§ Your objective
Exactly the lines from the one holding "The height and" through the last line of the listing below must appear in the answer, and no pictures.

§ Data to use

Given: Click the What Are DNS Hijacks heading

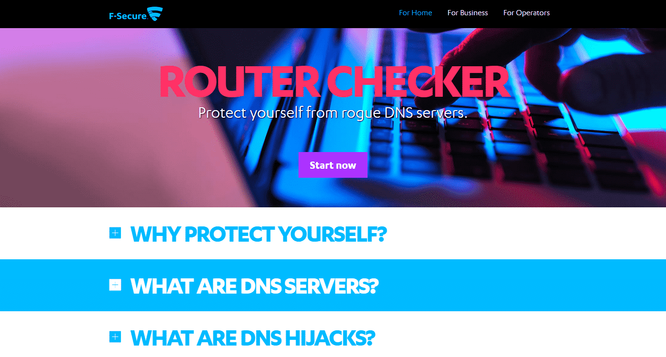Looking at the screenshot, I should tap(253, 338).
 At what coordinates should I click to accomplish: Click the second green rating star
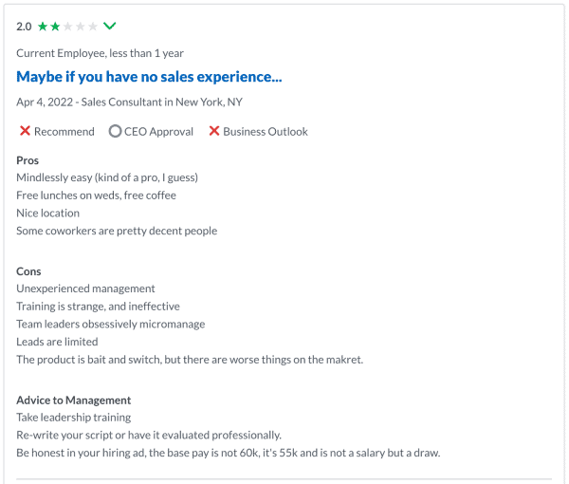55,26
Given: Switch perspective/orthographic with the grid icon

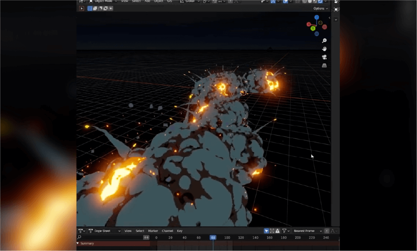Looking at the screenshot, I should click(324, 66).
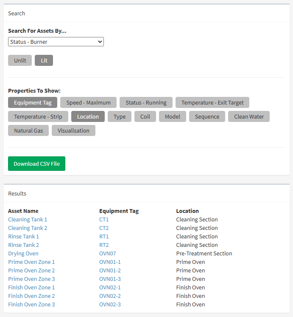
Task: Toggle the Equipment Tag property
Action: tap(33, 102)
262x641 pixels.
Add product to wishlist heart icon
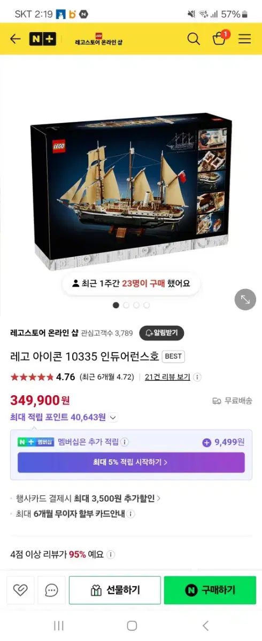coord(20,590)
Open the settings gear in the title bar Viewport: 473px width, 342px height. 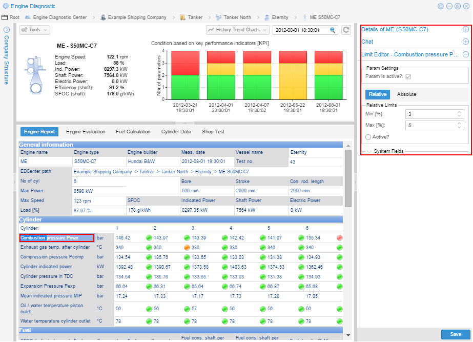[x=440, y=6]
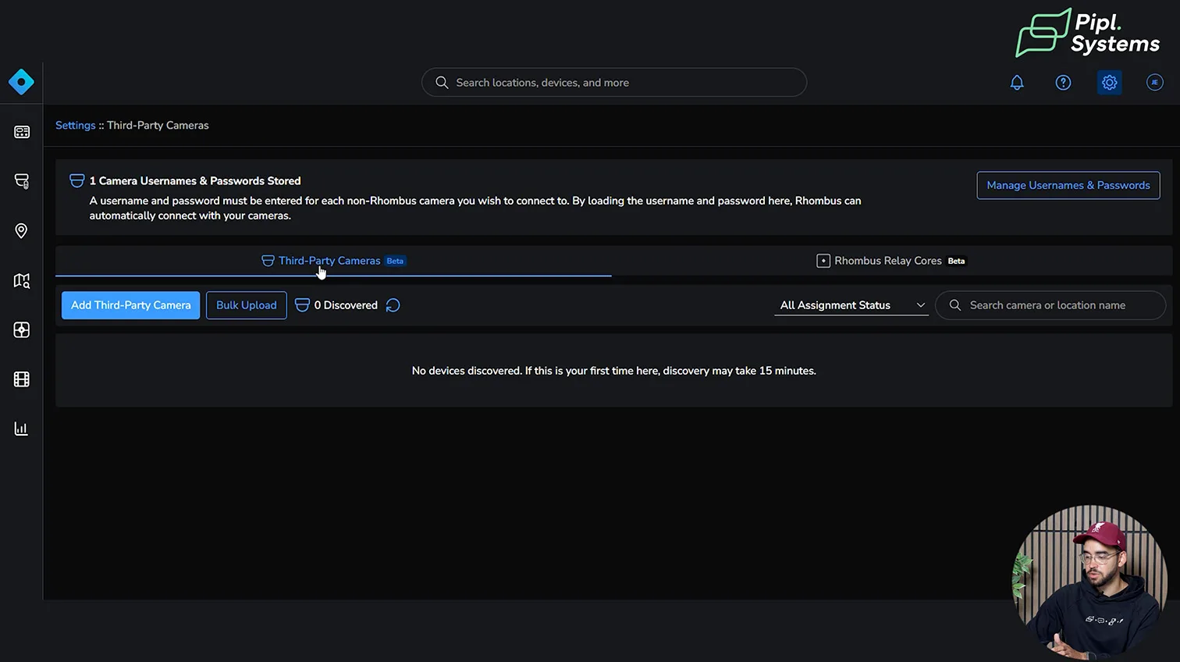Image resolution: width=1180 pixels, height=662 pixels.
Task: Click the Bulk Upload button
Action: pos(247,305)
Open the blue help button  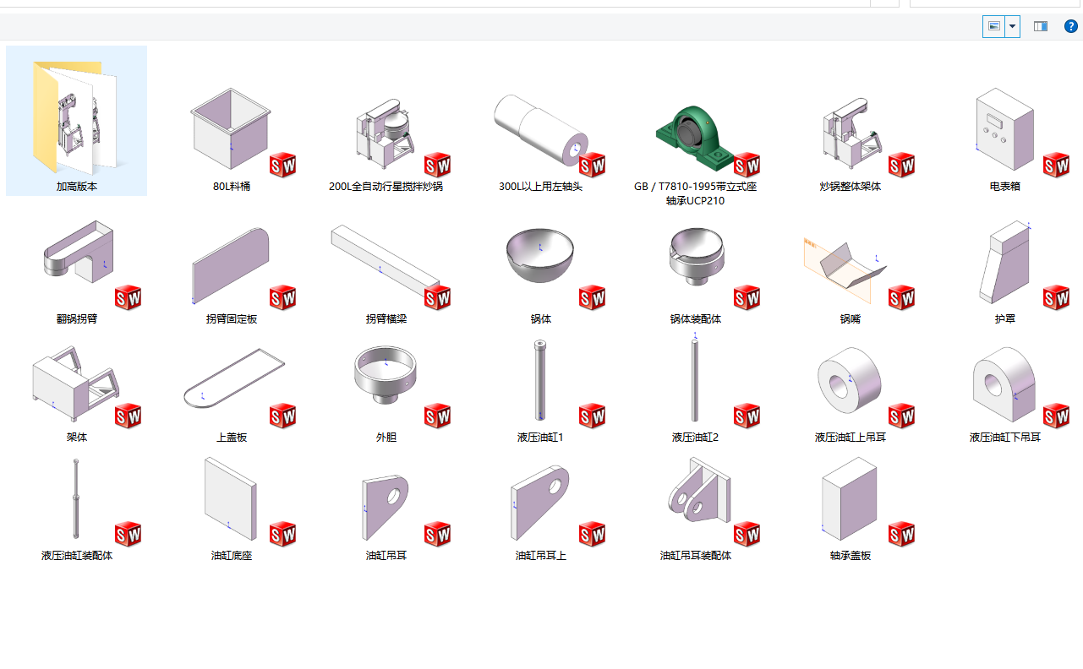[1071, 26]
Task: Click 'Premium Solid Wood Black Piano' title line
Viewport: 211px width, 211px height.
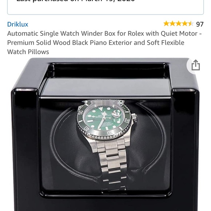Action: [96, 43]
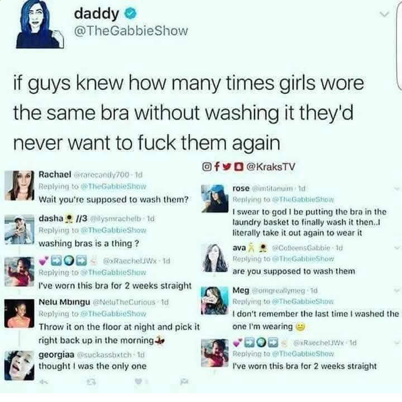Click the blue verified badge next to daddy
Image resolution: width=402 pixels, height=402 pixels.
point(131,13)
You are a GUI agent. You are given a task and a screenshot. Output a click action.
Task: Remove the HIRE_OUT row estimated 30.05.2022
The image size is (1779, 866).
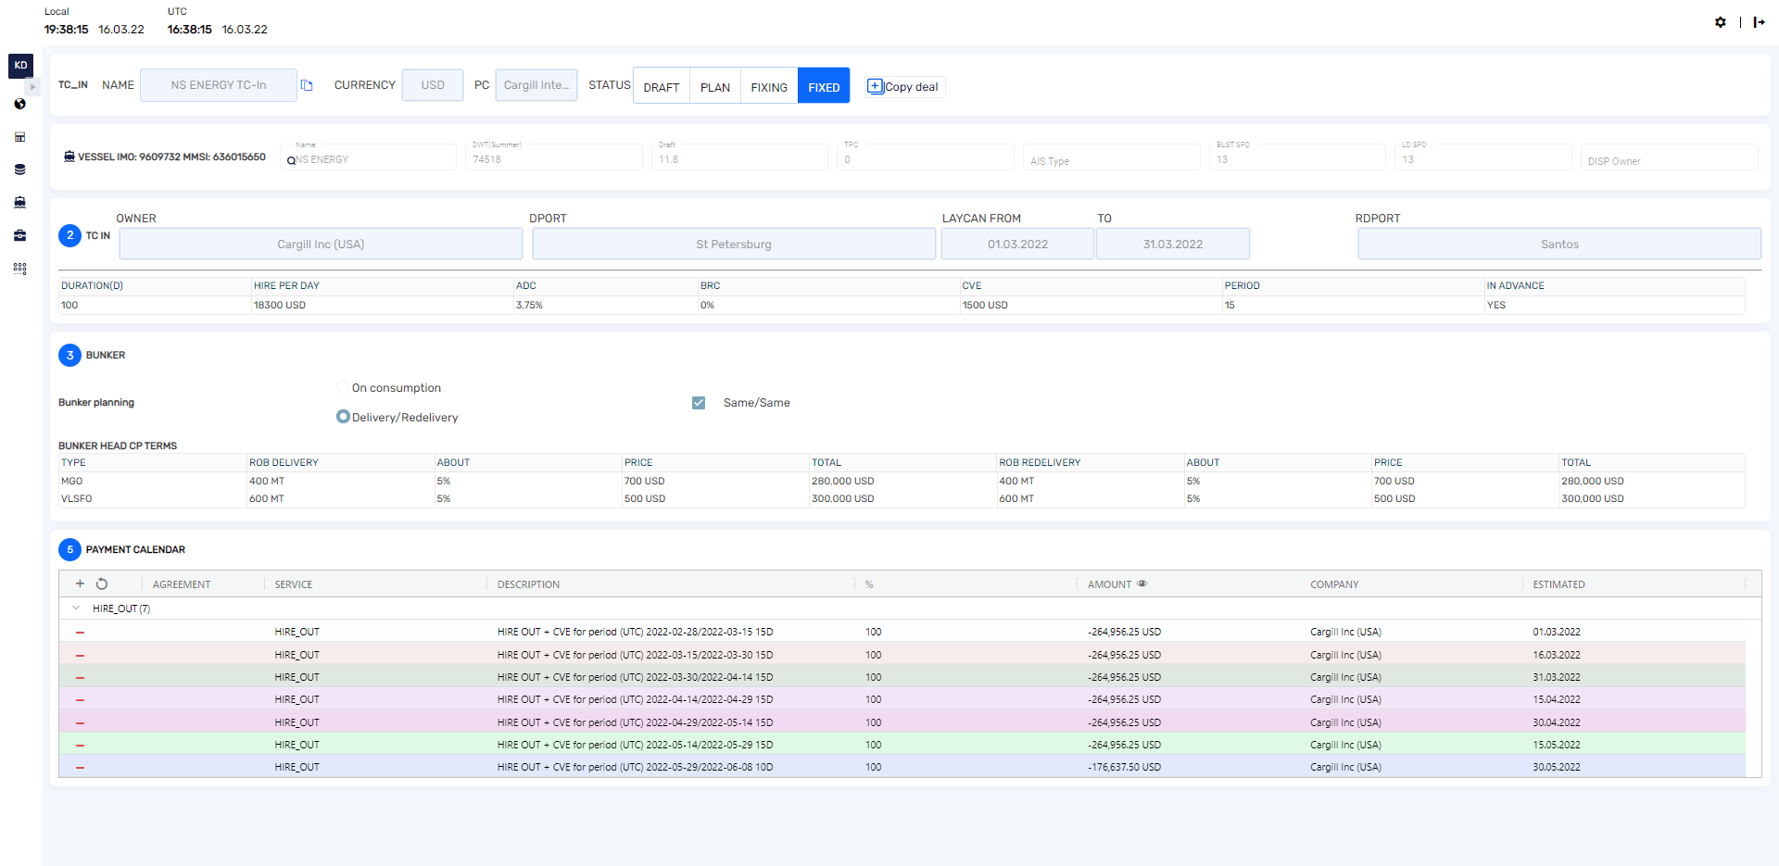(80, 768)
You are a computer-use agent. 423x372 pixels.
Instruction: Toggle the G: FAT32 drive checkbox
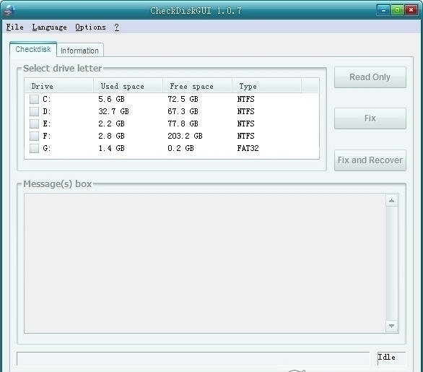click(34, 148)
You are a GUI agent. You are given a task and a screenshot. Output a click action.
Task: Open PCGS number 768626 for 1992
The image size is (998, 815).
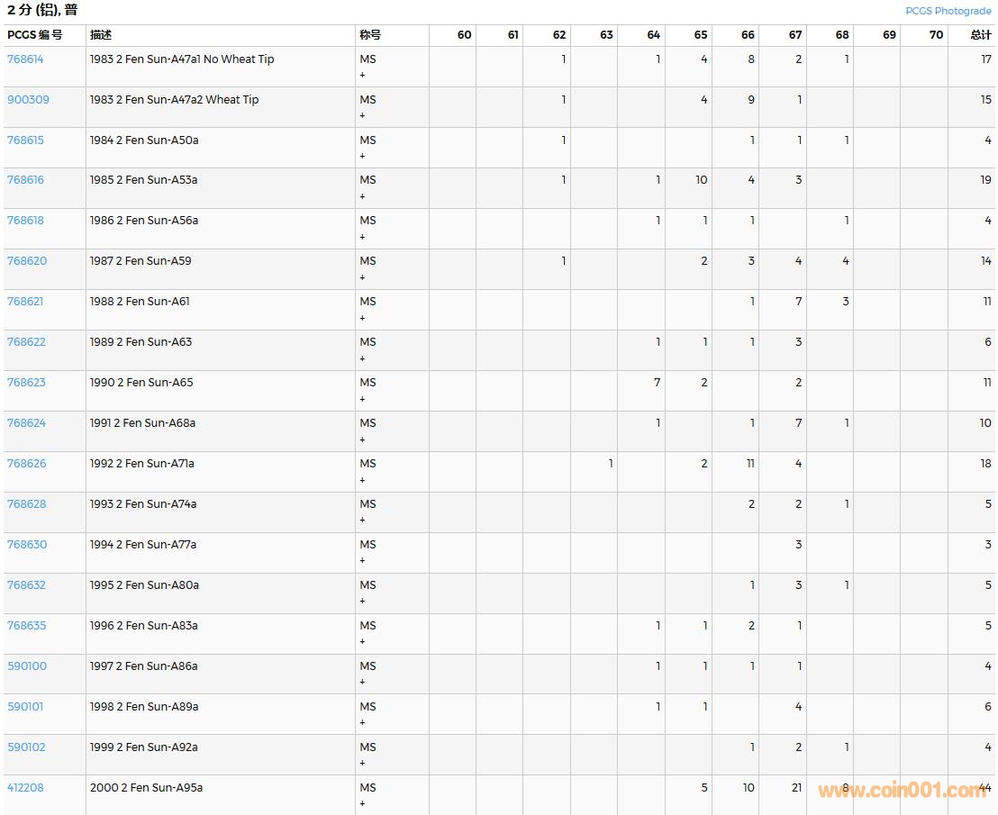point(27,464)
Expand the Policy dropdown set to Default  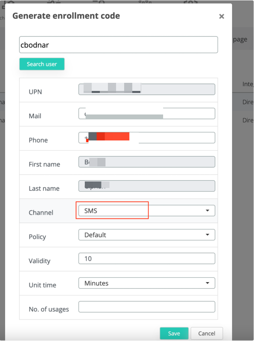coord(146,235)
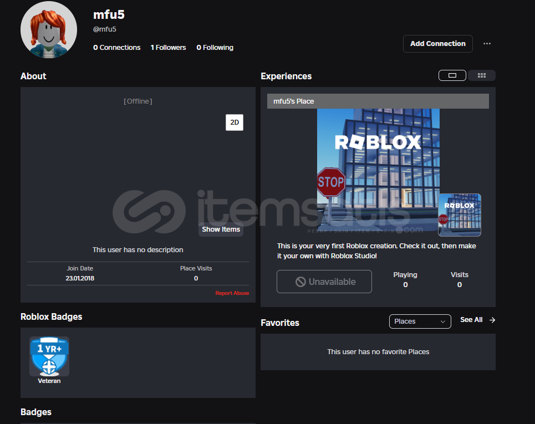The image size is (535, 424).
Task: Click the See All arrow icon
Action: (x=492, y=320)
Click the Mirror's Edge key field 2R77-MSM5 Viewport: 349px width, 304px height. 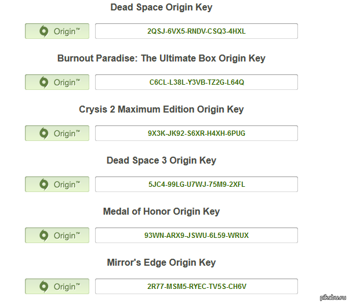[x=197, y=287]
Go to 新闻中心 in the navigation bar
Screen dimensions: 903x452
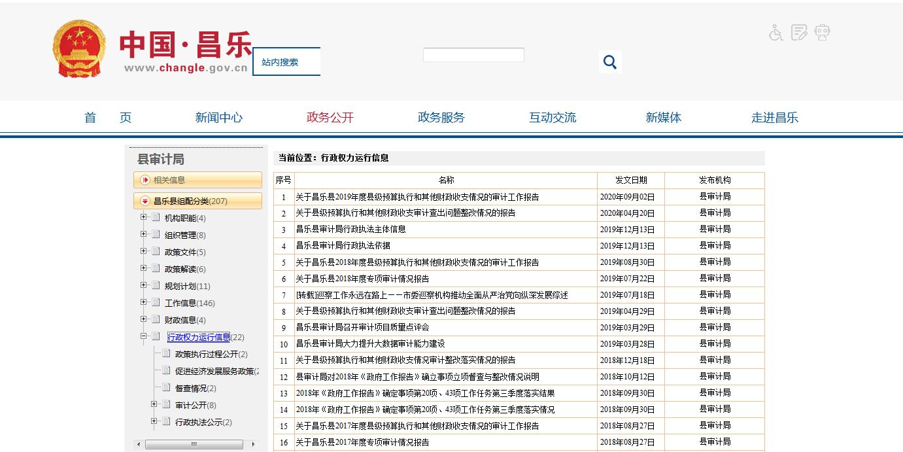pos(218,118)
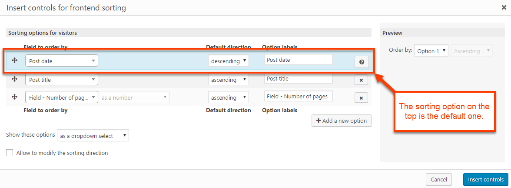This screenshot has height=188, width=511.
Task: Open the Field - Number of pages dropdown
Action: pos(62,97)
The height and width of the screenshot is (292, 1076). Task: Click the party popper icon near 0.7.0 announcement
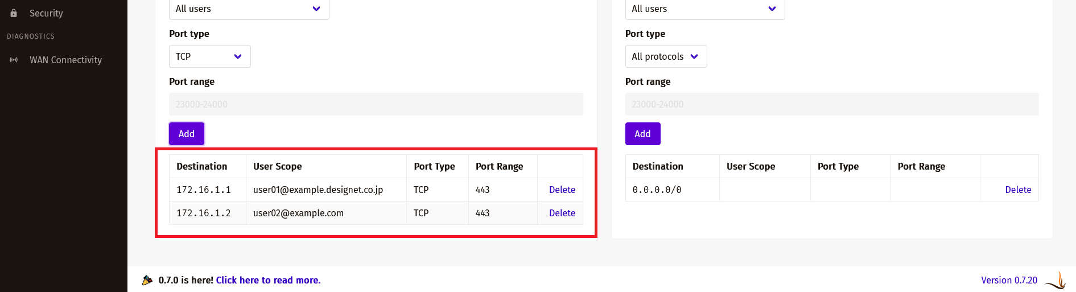tap(147, 280)
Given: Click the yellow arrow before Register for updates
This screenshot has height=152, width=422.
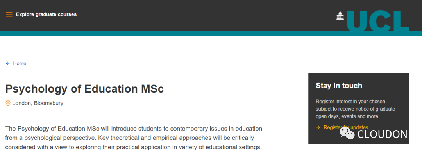Looking at the screenshot, I should tap(318, 127).
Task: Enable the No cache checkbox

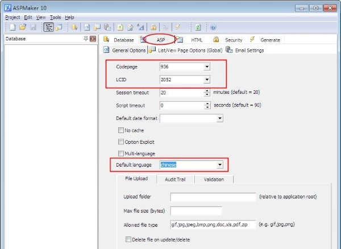Action: 120,130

§ Problem solution
The height and width of the screenshot is (292, 1076). Task: Click the party popper icon near 0.7.0 announcement
tap(147, 280)
Given: Click the yellow arrow before Register for updates
This screenshot has height=152, width=422.
Looking at the screenshot, I should tap(318, 127).
Task: Enable the No cache checkbox

Action: 120,130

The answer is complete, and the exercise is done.